**What is expected:** Each line of the listing below containing the word "range" should be returned.

________

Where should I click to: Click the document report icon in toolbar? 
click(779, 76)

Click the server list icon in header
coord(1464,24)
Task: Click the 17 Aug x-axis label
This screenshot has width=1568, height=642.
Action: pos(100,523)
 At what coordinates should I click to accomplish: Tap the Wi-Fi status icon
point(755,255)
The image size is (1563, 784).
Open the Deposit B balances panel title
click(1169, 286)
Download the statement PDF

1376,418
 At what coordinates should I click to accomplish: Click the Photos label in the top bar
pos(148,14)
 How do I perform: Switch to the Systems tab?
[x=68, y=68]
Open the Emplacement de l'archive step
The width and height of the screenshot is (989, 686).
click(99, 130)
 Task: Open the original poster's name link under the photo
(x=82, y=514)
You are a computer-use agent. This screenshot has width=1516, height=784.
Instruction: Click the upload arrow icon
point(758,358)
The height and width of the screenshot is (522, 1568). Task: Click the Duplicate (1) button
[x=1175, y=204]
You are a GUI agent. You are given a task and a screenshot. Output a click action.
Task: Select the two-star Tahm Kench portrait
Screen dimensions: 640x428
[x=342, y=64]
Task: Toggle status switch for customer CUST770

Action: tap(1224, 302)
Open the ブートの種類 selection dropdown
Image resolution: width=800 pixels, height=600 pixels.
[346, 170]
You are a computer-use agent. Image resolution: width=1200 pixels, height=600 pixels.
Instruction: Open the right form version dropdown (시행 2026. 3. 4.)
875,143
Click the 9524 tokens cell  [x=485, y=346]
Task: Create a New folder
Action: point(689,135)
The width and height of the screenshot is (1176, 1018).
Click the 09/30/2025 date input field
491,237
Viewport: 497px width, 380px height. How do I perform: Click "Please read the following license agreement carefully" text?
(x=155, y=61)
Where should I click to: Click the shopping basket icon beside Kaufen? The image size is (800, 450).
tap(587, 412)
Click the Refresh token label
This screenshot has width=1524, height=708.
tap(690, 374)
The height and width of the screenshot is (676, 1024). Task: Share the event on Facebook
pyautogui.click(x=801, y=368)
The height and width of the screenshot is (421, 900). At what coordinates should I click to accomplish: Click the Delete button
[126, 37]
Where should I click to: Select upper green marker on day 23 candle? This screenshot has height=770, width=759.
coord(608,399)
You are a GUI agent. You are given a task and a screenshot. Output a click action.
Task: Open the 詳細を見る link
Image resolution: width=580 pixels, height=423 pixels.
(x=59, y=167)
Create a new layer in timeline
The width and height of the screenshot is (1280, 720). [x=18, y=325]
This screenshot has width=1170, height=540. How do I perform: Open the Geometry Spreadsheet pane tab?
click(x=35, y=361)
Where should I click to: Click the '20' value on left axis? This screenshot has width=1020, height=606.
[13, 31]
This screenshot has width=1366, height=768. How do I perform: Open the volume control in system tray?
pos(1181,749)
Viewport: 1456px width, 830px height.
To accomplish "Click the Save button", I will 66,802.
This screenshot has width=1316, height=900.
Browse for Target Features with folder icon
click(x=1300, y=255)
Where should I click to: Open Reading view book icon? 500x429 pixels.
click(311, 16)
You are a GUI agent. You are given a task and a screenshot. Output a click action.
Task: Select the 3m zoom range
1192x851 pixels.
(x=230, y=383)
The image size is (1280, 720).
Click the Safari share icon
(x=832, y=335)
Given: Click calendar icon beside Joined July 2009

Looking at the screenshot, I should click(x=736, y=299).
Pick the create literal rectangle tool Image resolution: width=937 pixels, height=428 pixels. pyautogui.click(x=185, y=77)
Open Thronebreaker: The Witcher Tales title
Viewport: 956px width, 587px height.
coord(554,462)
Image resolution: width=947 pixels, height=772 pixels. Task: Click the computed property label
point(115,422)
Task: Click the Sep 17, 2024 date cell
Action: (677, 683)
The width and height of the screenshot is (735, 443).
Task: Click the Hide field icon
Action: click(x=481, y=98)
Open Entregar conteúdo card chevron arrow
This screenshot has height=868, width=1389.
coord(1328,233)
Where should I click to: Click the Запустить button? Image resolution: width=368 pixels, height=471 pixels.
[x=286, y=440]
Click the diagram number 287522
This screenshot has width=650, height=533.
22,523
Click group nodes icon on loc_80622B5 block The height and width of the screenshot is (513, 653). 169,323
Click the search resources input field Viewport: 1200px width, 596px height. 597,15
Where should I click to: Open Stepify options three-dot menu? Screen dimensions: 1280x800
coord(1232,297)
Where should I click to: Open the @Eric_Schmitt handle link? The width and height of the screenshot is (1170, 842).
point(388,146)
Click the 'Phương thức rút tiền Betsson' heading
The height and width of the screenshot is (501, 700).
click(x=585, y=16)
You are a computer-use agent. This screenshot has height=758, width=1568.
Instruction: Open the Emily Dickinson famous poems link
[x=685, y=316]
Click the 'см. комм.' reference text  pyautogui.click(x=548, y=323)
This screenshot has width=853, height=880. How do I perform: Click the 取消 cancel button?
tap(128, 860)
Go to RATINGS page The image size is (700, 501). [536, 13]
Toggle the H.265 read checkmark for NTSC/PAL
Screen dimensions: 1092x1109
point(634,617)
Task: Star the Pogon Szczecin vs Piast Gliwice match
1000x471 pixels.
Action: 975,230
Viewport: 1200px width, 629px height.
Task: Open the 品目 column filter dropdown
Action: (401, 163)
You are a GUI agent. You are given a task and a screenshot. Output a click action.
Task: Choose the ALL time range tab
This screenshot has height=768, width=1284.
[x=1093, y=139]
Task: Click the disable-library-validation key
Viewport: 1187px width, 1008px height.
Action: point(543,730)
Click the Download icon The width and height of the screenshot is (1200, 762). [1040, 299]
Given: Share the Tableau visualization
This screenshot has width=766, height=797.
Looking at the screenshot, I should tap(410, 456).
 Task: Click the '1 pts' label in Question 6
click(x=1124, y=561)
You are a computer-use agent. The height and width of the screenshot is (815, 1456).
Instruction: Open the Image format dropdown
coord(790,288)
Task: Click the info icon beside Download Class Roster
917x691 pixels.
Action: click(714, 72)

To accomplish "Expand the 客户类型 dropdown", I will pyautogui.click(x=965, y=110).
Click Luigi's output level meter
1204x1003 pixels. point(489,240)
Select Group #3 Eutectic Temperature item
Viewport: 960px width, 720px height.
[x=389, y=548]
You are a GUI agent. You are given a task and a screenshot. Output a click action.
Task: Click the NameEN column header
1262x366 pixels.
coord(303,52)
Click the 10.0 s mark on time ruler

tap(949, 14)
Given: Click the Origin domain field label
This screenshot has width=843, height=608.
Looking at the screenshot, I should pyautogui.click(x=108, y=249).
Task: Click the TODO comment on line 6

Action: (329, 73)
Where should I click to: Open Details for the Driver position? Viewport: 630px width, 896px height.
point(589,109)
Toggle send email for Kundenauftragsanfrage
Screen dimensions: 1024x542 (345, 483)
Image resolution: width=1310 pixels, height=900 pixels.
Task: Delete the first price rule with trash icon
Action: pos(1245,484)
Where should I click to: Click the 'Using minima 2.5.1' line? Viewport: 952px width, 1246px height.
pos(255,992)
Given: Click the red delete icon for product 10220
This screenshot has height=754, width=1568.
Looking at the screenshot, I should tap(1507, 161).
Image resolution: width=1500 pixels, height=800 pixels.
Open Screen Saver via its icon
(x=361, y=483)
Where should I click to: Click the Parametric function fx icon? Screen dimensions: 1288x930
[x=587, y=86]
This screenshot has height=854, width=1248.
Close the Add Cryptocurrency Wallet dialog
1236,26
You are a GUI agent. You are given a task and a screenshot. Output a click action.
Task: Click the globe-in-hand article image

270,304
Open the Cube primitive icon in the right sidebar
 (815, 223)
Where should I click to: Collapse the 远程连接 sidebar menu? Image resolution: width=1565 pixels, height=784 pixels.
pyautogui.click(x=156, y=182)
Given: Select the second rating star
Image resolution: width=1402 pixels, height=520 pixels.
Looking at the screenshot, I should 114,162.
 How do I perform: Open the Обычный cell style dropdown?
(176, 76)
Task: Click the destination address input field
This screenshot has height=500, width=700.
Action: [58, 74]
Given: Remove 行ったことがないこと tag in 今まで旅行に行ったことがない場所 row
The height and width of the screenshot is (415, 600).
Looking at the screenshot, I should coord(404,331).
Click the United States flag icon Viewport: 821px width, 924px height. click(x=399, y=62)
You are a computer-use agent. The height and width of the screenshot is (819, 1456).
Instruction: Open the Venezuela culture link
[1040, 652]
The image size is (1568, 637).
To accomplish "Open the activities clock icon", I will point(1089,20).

________

**Response for this exercise:**
Task: Select the 3m zoom range
Task: Choose the ALL time range tab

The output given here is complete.